In our use case it can be run manualy as part of user session, but also spawned by system deamon.

Comment 4 Tomas Lestach 2016-07-11 09:56:51 UTC

This problem introduces an annoying regression for Satellite 5 customers.
If they schedule a system reboot for a system on Satellite 5 server, the system ends up in a reboot loop as the client tooling has no chance to update Satellite server about the reboot action being performed. The client system keeps picking up and performing the reboot action.
Is there a way to get it fixed for RHEL7.3?

Comment 5 Michal Sekletar 2016-07-11 17:19:07 UTC

I was debugging this using systemtap and I could not reproduce, i.e. systemd never sent SIGKILL immediately after sending SIGTERM.

However, note that systemd does send SIGHUP immediately after sending SIGTERM, this is default behaviour for all user sessions. Does your program correctly handles SIGHUP? I guess that you want to ignore that signal.

Comment 6 Tomáš Kašpárek 2016-07-13 14:46:57 UTC

I've tried catching SIGHUP (doing same things in signal handling code) and I've received same result as in case of SIGTERM - whole signal handling code never got to finish. I've also tried to sigprocmask TERM signal (however not the SIGHUP you're mentioning), I will run additional tests next week and report results here.

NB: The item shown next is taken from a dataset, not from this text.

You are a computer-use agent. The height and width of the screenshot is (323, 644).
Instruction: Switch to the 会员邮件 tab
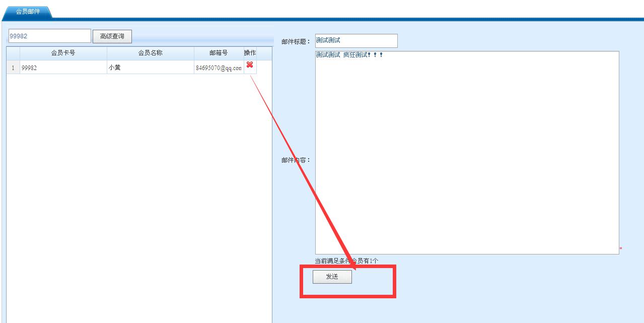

Comment 7 Tomáš Kašpárek 2016-07-21 11:59:49 UTC

(In reply to Michal Sekletar from comment #5)
> I was debugging this using systemtap and I could not reproduce, i.e. systemd
> never sent SIGKILL immediately after sending SIGTERM.
> 
> However, note that systemd does send SIGHUP immediately after sending
> SIGTERM, this is default behaviour for all user sessions. Does your program
> correctly handles SIGHUP? I guess that you want to ignore that signal.

With following script ran at the time of reboot/shutdown I am not able intercept shutdown process as I should be.

#!/usr/bin/python

import os
import sys
import signal
import time

def sigterm_handler(signum, frame):
  print 'catching sigterm'
  time.sleep(5) # emulate time needed for clean-up actions
  print 'caught sigterm'
  sys.exit(0)

def sighup_handler(signum, frame):
  print 'catching sighup'
  time.sleep(5) # emulate time needed for clean-up actions
  print 'caught sighup'
  sys.exit(0)

if __name__ == '__main__':
  signal.signal(signal.SIGTERM, sigterm_handler)
  signal.signal(signal.SIGTERM, sighup_handler)
  while True: # emulate workload
    time.sleep(1)

Could you please try with this script and share results?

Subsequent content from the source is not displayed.